The goal of the CAREER proposal is to establish a rigorous scientific base that enables better control of nanoparticle self-assembly for nanotechnology. Possessing novel properties unavailable in either isolated molecules or bulk materials, nanometer-sized particles are one of the most important ingredients in nanotechnology and have been recognized as an ideal basis for next-generation nanodevices and smart materials. To fully realize their potential, nanoparticles must be fabricated into multidimensional ordered arrays and predesigned nanostructures. Significant progress has been made recently. However, current avenues of nanoparticle fabrication still remain highly empirical and produce only partially satisfactory results. Existing studies nevertheless revealed clearly the pivotal role of atomic-scale characteristics in nanoparticle self-assembly. This points out not only the value of fundamental research but also a fruitful direction for future studies. The proposed research will first perform molecular dynamics simulations with atomistic models that incorporate important atomic-scale characteristics to focus on early self-assembly stages of surfactant-capped nanoparticles. The results will provide microscopic insights into the initial phase of self-assembly and will be utilized as input to Brownian dynamics simulations to investigate larger-scale phenomena and issues in nanoparticle self-assembly, and to statistical mechanics for the attempt to identify favorable self assembly conditions. New nanobuilding unit (nanochain) and nanofabrication strategies (stepped and grooved surfaces) are also proposed based on theoretical analyses. Their feasibilities and processing protocols will be carefully assessed in this project.
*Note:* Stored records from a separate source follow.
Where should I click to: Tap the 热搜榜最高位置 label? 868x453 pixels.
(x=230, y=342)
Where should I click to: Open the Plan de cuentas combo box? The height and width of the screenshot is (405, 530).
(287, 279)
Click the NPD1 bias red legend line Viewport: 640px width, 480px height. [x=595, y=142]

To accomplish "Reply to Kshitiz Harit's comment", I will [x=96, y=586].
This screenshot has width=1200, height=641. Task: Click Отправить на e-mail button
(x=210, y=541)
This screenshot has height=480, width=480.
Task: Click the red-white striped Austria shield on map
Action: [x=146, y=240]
Intellectual merit: Theoretical study in the respect of nanoparticle self-assembly is important but still scarce. Because of the complexity in microscopic detail and in the time and length scales involved, it is a major challenge not only to conventional macroscopic theories but also to molecular simulation. This proposal employs a multi-scale, multi-phenomena modeling approach that combines the advantages of finer-scale molecular dynamics simulation, larger-scale Brownian dynamics simulation, and a new framework of statistical mechanics. The roles and relative importance of atomic-scale characteristics in nanoparticle self-assembly will be investigated in detail. The new framework of statistical mechanics for nanoparticle systems will be substantiated. The new nanofabrication ideas will be carefully assessed. The proposed research thus presents a range of theoretical studies that has not been attempted for the investigation of nanoparticle self-assembly.
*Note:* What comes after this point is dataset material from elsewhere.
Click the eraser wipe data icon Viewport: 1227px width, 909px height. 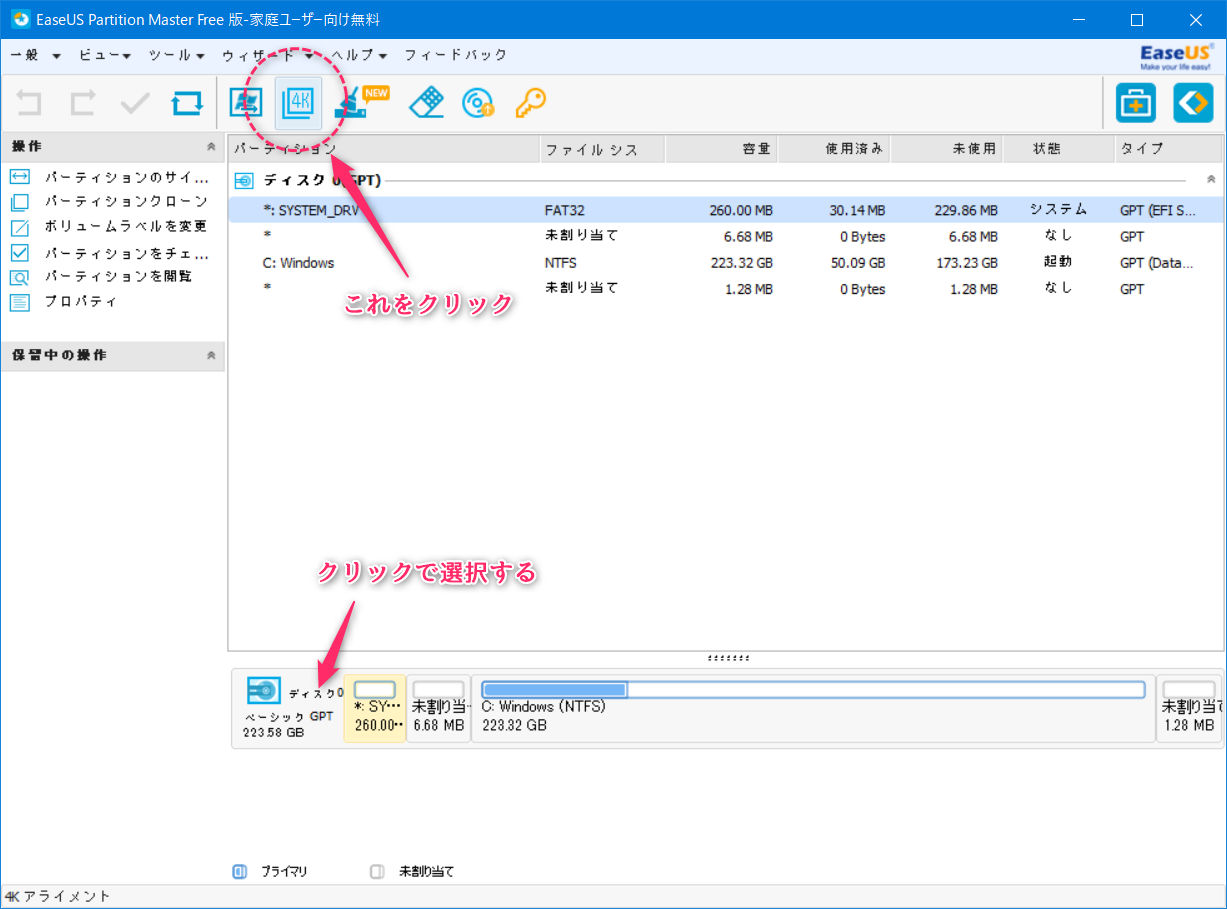(426, 103)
Broader impact: The proposed research will provide a comprehensive characterization and understanding of nanoparticle self-assembly at a level that has not been achieved before. The generated results and insights will be useful to improve current nanofabrication avenues and to offer suggestions for future nanotechnological development. The proposal also has a strong educational component that effectively integrates the PI's research expertise into education at several levels on a continuous basis. It enriches Chemical Engineering education with molecular simulation by implementing a required undergraduate course entitled "Molecular Chemical Engineering" and a senior/graduate elective course entitled "Molecular Simulation in Engineering and Science." A Molecular Simulation Laboratory is also being developed to bring molecular simulation closer to students. These efforts are entirely new in the Department of Chemical and Biological Engineering and at the University of Missouri-Rolla, and will begin to put in place a new culture for students to look at engineering systems and problems from molecular perspectives. The PI will continue to engage undergraduate students in fundamental research and encourage them to pursue advanced studies. Two undergraduate researchers will be sponsored by the project and part of their job is to talk to high school students to promote their interest in engineering education and fundamental research. The educational plan will have a significant impact because molecular simulation has evolved into a practical tool of tremendous academic and industrial significance and because modern technologies have made molecular perspectives imperative by adopting bottom-up approaches.